_Dataset records:_
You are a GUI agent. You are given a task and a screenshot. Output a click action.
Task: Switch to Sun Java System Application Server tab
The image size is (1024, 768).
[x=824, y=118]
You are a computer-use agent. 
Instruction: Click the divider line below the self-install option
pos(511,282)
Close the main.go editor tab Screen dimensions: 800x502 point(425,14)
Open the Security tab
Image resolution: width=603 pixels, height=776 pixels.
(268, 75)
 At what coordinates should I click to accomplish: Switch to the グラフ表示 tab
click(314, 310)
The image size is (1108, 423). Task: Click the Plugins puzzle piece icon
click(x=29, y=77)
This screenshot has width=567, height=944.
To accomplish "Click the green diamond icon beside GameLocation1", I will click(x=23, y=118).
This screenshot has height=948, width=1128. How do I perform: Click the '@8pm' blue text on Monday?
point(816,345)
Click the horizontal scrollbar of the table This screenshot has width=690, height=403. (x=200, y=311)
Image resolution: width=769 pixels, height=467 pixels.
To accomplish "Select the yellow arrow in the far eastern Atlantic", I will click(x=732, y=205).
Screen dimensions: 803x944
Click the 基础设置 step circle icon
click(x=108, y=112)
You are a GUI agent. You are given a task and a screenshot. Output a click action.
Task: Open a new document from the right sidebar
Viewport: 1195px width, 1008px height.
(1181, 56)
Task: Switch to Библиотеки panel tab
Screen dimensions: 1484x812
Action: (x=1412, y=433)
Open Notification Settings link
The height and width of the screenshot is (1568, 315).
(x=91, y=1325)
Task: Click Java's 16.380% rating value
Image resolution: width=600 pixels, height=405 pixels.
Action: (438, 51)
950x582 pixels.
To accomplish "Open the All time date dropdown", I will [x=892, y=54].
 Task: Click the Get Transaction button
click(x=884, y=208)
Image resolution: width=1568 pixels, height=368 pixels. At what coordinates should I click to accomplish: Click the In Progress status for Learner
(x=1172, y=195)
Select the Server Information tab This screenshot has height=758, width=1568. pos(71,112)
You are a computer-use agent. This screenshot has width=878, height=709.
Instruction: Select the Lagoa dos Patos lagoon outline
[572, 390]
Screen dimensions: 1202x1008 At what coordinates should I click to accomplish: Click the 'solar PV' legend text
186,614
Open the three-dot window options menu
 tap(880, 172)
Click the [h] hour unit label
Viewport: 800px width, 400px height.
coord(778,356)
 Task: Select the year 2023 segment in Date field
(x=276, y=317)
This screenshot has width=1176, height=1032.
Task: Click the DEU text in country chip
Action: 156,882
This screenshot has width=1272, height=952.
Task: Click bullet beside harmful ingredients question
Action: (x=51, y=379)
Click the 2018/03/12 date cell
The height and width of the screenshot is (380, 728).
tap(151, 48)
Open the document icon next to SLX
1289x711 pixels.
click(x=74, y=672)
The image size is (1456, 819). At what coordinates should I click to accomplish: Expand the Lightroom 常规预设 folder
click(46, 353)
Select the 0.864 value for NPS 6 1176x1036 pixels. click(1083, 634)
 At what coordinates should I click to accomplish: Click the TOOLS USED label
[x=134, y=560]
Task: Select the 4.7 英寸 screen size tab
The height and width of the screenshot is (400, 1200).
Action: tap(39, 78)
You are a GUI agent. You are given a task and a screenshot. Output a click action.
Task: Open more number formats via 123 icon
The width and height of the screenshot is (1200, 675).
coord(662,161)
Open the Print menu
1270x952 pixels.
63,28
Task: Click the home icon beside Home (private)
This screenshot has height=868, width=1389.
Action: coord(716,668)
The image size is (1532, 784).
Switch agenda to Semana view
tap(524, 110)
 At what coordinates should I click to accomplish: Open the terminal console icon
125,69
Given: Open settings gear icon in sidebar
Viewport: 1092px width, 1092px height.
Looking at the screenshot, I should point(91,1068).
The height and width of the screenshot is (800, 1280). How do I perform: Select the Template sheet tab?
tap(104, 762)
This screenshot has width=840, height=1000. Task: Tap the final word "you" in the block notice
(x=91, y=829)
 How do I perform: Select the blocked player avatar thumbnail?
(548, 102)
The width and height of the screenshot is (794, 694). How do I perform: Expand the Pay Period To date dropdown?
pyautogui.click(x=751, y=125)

_Prompt:_
Render every line of the listing above as a Markdown table with the columns Row and Listing line, leaving out blank lines.

_Response to the exercise:_
| Row | Listing line |
|---|---|
| 1 | You are a GUI agent. You are given a task and a screenshot. Output a click action. |
| 2 | Task: Switch to Sun Java System Application Server tab |
| 3 | The image size is (1024, 768). |
| 4 | [x=824, y=118] |
| 5 | You are a computer-use agent.  |
| 6 | Instruction: Click the divider line below the self-install option |
| 7 | pos(511,282) |
| 8 | Close the main.go editor tab Screen dimensions: 800x502 point(425,14) |
| 9 | Open the Security tab |
| 10 | Image resolution: width=603 pixels, height=776 pixels. |
| 11 | (268, 75) |
| 12 |  At what coordinates should I click to accomplish: Switch to the グラフ表示 tab |
| 13 | click(314, 310) |
| 14 | The image size is (1108, 423). Task: Click the Plugins puzzle piece icon |
| 15 | click(x=29, y=77) |
| 16 | This screenshot has width=567, height=944. |
| 17 | To accomplish "Click the green diamond icon beside GameLocation1", I will click(x=23, y=118). |
| 18 | This screenshot has height=948, width=1128. How do I perform: Click the '@8pm' blue text on Monday? |
| 19 | point(816,345) |
| 20 | Click the horizontal scrollbar of the table This screenshot has width=690, height=403. (x=200, y=311) |
| 21 | Image resolution: width=769 pixels, height=467 pixels. |
| 22 | To accomplish "Select the yellow arrow in the far eastern Atlantic", I will click(x=732, y=205). |
| 23 | Screen dimensions: 803x944 |
| 24 | Click the 基础设置 step circle icon |
| 25 | click(x=108, y=112) |
| 26 | You are a GUI agent. You are given a task and a screenshot. Output a click action. |
| 27 | Task: Open a new document from the right sidebar |
| 28 | Viewport: 1195px width, 1008px height. |
| 29 | (1181, 56) |
| 30 | Task: Switch to Библиотеки panel tab |
| 31 | Screen dimensions: 1484x812 |
| 32 | Action: (x=1412, y=433) |
| 33 | Open Notification Settings link |
| 34 | The height and width of the screenshot is (1568, 315). |
| 35 | (x=91, y=1325) |
| 36 | Task: Click Java's 16.380% rating value |
| 37 | Image resolution: width=600 pixels, height=405 pixels. |
| 38 | Action: (438, 51) |
| 39 | 950x582 pixels. |
| 40 | To accomplish "Open the All time date dropdown", I will [x=892, y=54]. |
| 41 |  Task: Click the Get Transaction button |
| 42 | click(x=884, y=208) |
| 43 | Image resolution: width=1568 pixels, height=368 pixels. At what coordinates should I click to accomplish: Click the In Progress status for Learner |
| 44 | (x=1172, y=195) |
| 45 | Select the Server Information tab This screenshot has height=758, width=1568. pos(71,112) |
| 46 | You are a computer-use agent. This screenshot has width=878, height=709. |
| 47 | Instruction: Select the Lagoa dos Patos lagoon outline |
| 48 | [572, 390] |
| 49 | Screen dimensions: 1202x1008 At what coordinates should I click to accomplish: Click the 'solar PV' legend text |
| 50 | 186,614 |
| 51 | Open the three-dot window options menu |
| 52 |  tap(880, 172) |
| 53 | Click the [h] hour unit label |
| 54 | Viewport: 800px width, 400px height. |
| 55 | coord(778,356) |
| 56 |  Task: Select the year 2023 segment in Date field |
| 57 | (x=276, y=317) |
| 58 | This screenshot has width=1176, height=1032. |
| 59 | Task: Click the DEU text in country chip |
| 60 | Action: 156,882 |
| 61 | This screenshot has width=1272, height=952. |
| 62 | Task: Click bullet beside harmful ingredients question |
| 63 | Action: (x=51, y=379) |
| 64 | Click the 2018/03/12 date cell |
| 65 | The height and width of the screenshot is (380, 728). |
| 66 | tap(151, 48) |
| 67 | Open the document icon next to SLX |
| 68 | 1289x711 pixels. |
| 69 | click(x=74, y=672) |
| 70 | The image size is (1456, 819). At what coordinates should I click to accomplish: Expand the Lightroom 常规预设 folder |
| 71 | click(46, 353) |
| 72 | Select the 0.864 value for NPS 6 1176x1036 pixels. click(1083, 634) |
| 73 |  At what coordinates should I click to accomplish: Click the TOOLS USED label |
| 74 | [x=134, y=560] |
| 75 | Task: Select the 4.7 英寸 screen size tab |
| 76 | The height and width of the screenshot is (400, 1200). |
| 77 | Action: tap(39, 78) |
| 78 | You are a GUI agent. You are given a task and a screenshot. Output a click action. |
| 79 | Task: Open more number formats via 123 icon |
| 80 | The width and height of the screenshot is (1200, 675). |
| 81 | coord(662,161) |
| 82 | Open the Print menu |
| 83 | 1270x952 pixels. |
| 84 | 63,28 |
| 85 | Task: Click the home icon beside Home (private) |
| 86 | This screenshot has height=868, width=1389. |
| 87 | Action: coord(716,668) |
| 88 | The image size is (1532, 784). |
| 89 | Switch agenda to Semana view |
| 90 | tap(524, 110) |
| 91 |  At what coordinates should I click to accomplish: Open the terminal console icon |
| 92 | 125,69 |
| 93 | Given: Open settings gear icon in sidebar |
| 94 | Viewport: 1092px width, 1092px height. |
| 95 | Looking at the screenshot, I should point(91,1068). |
| 96 | The height and width of the screenshot is (800, 1280). How do I perform: Select the Template sheet tab? |
| 97 | tap(104, 762) |
| 98 | This screenshot has width=840, height=1000. Task: Tap the final word "you" in the block notice |
| 99 | (x=91, y=829) |
| 100 |  How do I perform: Select the blocked player avatar thumbnail? |
| 101 | (548, 102) |
| 102 | The width and height of the screenshot is (794, 694). How do I perform: Expand the Pay Period To date dropdown? |
| 103 | pyautogui.click(x=751, y=125) |